The records that follow must be transcribed in full, without any change.

▶ **Entries shown**:

####################

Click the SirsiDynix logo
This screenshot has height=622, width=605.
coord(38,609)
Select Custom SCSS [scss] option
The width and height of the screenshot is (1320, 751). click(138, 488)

####################

▶ **Response to the task**:
Click the SirsiDynix logo
This screenshot has height=622, width=605.
coord(38,609)
Select Custom SCSS [scss] option
The width and height of the screenshot is (1320, 751). click(138, 488)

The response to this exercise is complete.